--- Data for this task Enclosed Below ---

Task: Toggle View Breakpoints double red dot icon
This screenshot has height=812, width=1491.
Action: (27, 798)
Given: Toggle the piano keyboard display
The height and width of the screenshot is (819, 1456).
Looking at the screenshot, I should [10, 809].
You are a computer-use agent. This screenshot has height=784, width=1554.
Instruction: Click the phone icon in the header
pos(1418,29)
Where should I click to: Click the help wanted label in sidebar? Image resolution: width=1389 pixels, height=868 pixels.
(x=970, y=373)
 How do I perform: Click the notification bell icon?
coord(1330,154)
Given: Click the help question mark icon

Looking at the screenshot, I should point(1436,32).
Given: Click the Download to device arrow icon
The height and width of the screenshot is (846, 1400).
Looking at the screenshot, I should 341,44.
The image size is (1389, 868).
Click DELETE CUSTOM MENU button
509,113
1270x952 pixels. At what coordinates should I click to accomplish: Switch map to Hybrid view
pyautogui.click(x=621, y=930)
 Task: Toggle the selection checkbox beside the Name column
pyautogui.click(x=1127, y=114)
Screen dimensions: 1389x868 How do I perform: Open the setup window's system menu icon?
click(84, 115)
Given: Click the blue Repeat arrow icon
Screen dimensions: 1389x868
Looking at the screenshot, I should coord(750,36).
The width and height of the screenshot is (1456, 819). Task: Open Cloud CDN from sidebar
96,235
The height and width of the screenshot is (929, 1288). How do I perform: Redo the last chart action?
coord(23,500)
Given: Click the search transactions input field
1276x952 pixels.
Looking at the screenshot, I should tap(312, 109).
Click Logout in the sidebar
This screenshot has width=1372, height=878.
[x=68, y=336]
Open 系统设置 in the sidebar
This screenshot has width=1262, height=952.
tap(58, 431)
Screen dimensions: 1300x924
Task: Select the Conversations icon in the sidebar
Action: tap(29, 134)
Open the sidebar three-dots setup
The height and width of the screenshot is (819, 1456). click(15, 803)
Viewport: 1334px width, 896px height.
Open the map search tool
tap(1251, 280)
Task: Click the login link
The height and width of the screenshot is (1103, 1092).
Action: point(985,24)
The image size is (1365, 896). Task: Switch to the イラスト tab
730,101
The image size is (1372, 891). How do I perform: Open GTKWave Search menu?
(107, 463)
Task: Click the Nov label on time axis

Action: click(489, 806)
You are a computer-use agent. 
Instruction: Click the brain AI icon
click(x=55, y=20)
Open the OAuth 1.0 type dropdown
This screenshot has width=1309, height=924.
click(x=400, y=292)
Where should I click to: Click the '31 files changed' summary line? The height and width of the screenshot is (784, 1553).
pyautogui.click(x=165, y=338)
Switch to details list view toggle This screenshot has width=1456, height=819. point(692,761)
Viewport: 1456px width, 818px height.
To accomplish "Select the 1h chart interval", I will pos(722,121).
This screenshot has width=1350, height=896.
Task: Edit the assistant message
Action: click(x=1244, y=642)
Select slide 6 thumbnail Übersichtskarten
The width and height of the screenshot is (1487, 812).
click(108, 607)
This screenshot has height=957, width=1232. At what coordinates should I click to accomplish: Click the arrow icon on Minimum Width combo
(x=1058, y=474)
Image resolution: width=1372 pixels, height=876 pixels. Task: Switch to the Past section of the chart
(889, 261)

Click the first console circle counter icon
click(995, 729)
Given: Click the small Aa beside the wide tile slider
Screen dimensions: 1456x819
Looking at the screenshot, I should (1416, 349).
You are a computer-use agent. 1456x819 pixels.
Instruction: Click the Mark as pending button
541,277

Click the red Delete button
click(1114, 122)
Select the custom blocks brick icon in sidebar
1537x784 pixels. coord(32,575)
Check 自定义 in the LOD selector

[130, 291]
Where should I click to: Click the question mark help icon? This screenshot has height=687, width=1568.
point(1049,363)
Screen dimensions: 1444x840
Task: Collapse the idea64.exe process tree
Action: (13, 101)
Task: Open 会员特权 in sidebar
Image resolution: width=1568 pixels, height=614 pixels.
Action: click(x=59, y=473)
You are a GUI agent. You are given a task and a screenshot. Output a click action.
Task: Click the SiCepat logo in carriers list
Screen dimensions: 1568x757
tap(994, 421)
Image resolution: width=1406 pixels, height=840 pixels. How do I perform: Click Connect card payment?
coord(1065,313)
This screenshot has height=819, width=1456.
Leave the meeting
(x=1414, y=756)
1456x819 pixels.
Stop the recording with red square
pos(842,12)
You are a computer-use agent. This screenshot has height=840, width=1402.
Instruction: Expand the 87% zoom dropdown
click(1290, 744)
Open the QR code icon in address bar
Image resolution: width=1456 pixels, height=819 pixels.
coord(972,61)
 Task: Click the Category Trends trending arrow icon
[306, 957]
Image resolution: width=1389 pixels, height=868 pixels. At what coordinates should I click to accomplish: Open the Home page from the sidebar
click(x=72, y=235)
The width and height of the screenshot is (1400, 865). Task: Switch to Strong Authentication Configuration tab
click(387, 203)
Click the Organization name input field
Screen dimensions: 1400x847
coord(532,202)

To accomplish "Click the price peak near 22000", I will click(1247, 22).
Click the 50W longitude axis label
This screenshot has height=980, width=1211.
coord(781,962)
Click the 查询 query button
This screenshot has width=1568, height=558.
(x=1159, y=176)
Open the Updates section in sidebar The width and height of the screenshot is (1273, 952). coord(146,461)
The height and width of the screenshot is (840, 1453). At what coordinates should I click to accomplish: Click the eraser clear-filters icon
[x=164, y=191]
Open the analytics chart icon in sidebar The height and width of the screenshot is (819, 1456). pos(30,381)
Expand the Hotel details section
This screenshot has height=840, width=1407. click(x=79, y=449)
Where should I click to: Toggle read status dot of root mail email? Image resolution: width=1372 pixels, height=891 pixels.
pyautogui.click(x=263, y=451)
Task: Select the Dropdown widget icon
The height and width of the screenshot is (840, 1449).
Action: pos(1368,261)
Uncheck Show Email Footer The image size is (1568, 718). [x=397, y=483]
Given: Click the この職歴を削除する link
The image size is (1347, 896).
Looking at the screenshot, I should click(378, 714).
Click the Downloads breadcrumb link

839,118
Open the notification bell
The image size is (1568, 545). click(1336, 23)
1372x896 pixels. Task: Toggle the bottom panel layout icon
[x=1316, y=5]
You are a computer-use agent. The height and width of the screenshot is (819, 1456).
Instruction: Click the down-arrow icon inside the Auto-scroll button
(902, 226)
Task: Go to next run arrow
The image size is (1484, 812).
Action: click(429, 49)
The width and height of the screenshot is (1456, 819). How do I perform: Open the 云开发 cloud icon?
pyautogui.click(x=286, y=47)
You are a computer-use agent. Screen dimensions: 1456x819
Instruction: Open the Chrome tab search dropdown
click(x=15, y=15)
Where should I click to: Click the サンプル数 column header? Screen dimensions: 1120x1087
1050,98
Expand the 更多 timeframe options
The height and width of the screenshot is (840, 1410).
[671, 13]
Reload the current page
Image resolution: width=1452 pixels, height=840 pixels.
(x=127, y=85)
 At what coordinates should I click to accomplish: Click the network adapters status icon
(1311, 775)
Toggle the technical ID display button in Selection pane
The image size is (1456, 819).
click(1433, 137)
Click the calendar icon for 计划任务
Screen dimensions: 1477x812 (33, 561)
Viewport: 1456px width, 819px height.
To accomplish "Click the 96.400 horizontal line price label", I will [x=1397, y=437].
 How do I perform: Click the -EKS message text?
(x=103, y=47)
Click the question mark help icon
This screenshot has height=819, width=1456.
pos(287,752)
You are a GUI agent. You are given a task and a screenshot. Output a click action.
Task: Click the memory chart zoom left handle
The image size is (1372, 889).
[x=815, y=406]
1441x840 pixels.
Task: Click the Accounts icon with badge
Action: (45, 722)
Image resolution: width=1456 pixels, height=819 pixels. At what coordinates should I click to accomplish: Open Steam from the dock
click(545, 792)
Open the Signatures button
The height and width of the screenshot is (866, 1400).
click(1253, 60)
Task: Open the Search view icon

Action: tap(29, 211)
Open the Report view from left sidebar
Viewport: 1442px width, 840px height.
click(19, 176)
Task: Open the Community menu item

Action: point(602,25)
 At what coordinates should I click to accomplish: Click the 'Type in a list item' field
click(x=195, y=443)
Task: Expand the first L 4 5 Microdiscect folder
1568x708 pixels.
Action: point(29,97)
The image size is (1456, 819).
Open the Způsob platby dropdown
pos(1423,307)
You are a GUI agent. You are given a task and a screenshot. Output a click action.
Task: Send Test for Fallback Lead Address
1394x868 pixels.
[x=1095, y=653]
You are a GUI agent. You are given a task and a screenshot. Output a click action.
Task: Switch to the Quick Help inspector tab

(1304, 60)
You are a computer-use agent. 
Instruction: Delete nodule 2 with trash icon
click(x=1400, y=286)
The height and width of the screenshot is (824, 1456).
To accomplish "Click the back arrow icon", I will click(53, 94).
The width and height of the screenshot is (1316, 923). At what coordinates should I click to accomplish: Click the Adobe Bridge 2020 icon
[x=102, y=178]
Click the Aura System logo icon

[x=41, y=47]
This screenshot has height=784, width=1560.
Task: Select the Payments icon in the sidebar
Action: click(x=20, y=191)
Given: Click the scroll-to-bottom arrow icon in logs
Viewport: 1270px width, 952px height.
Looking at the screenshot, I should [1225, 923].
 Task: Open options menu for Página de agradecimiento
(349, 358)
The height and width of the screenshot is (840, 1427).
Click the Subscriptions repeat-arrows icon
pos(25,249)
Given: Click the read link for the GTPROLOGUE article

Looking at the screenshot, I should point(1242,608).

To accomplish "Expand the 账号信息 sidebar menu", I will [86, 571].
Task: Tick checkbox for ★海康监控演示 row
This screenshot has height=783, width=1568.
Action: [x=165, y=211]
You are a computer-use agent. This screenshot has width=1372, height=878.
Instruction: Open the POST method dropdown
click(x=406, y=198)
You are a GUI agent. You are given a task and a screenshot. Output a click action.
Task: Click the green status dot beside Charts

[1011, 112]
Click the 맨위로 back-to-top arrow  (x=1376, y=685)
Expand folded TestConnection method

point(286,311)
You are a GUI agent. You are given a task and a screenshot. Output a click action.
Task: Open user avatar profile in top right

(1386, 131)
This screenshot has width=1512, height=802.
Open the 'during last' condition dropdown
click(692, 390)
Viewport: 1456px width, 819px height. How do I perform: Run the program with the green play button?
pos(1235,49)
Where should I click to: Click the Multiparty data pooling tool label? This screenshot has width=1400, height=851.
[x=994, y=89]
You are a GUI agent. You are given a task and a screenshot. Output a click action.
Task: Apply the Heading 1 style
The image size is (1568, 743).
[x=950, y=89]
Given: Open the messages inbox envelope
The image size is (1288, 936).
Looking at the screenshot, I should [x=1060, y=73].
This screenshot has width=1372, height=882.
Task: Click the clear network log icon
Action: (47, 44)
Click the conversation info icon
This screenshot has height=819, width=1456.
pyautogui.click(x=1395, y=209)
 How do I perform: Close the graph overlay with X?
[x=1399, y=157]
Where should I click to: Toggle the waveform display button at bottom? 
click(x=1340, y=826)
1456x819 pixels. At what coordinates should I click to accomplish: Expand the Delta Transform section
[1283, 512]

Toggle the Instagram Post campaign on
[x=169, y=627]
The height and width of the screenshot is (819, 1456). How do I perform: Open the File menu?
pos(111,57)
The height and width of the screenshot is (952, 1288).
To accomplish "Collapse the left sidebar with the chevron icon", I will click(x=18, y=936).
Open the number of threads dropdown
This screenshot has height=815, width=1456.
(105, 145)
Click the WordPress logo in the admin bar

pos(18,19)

--- End of Enclosed Data for this task ---

Task objective
Copy each line containing the word "input" from the data.

Response to the task
Given: Click the search transactions input field
Click the Organization name input field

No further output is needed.